Classique est un euphémisme lorsqu’il est question de la pièce House of God. Elle est en effet littéralement devenue un hymne des raves au début des années 90 grâce à une nouvelle facture plus minimale que l’acid-house des premiers temps et un ton ironique très particulier. Lancée à la fin des années 80 par le Dimensional Holofonic Sound (DHS), House of God échantillonne un discours radiophonique d’un pasteur encourageant les fidèles à se rapprocher de la maison de Dieu en lui envoyant 50 $.

"Pour une question d’école, j’avais déménagé à Chicago, raconte Ben Stokes, alias DHS, de son studio de la ville des vents.
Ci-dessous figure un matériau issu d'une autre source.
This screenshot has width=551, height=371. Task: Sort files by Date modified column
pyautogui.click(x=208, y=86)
À l’époque, entre 1984 et 1988, la radio occupait dans cette ville une place majeure dans la diffusion des premiers balbutiements du house et de l’acid-house, ce qui m’a en quelque sorte ouvert les yeux. Je n’avais pas beaucoup d’équipement et mon échantillonneur n’avait pas assez de mémoire. J’ai donc, entre autres, enregistré certains sons sur cassettes que je commandais à partir de la fonction pause. Ce qui est bizarre avec House of God, c’est que j’essayais de faire une vraie chanson house, mais elle est devenue déformée parce que j’utilisais des équipements de mauvaise qualité. Je crois en fait que c’est ce qui lui ajoute un certain charme." Fait à souligner: il faudra attendre trois ou quatre ans après sa parution et sa montée au sommet des palmarès européens pour qu’elle fasse de même aux États-Unis.

Dans les années qui ont suivi, House of God a été reprise de manière illégale (bootleg) des dizaines, si ce n’est des centaines de fois. "En réalité, précise Stokes, je reçois encore aujourd’hui des demandes d’autorisation pour des compilations!" Une pièce de Black Legend contenant un échantillon de House of God a même atteint la tête des palmarès allemands l’année dernière.
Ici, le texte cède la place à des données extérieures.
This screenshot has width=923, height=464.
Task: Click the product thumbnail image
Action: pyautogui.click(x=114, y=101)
Mais avant que la pièce connaisse ce succès, Stokes s’était allié à un groupe de vidéastes pour se concentrer sur sa deuxième passion, les films. Il a ainsi été responsable de plusieurs vidéoclips avec des artistes tels que De La Soul (Saturdays) ou Public Enemy (Night Train), aux dépens de sa carrière musicale. Quand l’aventure H-Gun se termina en 1998, il a créé, en collaboration avec Jack Dangers (leader de Meat Beat Manifesto), Tino, un D.J. fictif derrière l’étiquette du même nom.
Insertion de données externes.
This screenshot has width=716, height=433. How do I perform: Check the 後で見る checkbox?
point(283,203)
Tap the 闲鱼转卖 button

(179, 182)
Il a enfin réussi à combiner ses deux passions grâce à un spectacle live qu’il présente ce vendredi 12 octobre au Media Lounge du FCMM. Il y combine en effet, un peu à la manière de Coldcut, des techniques vidéo et musicales appuyé par un acolyte.

Meat market
Parfois, j’ai l’impression que la majorité des gros partys ne vivent plus que par leur réputation. Comment voulez-vous créer une ambiance qui sorte de l’ordinaire dans un Stade olympique rempli à craquer de "Monsieur Muscle" tous interchangeables, d’une sono toujours déficiente et d’éclairages puissants comme le jour? Le Black & Blue s’est très bien déroulé (mention spéciale aux Stereomovers), mais le sentiment de vivre un moment exceptionnel n’était pas au rendez-vous. Suis-je un idéaliste ou est-ce que la drogue est rendue si nécessaire?

Sona
La nouvelle était sur toutes les lèvres la fin de semaine dernière. L’afterhours montréalais Sona, qui appartenait auparavant à François Bazinet ( propriétaire de la boisson énergétique Guru), est maintenant passé dans les mains de son unique promoteur, les Productions 514. Changement? Continuité? Pour l’instant, on parlerait déjà (encore une fois!) d’un déménagement prévu pour le printemps prochain…

Aussi à surveiller:
– Les D.J. One et Saturnin lancent ce samedi le nouvel horaire des soirées Sensation du Jingxi (anciennement le mercredi).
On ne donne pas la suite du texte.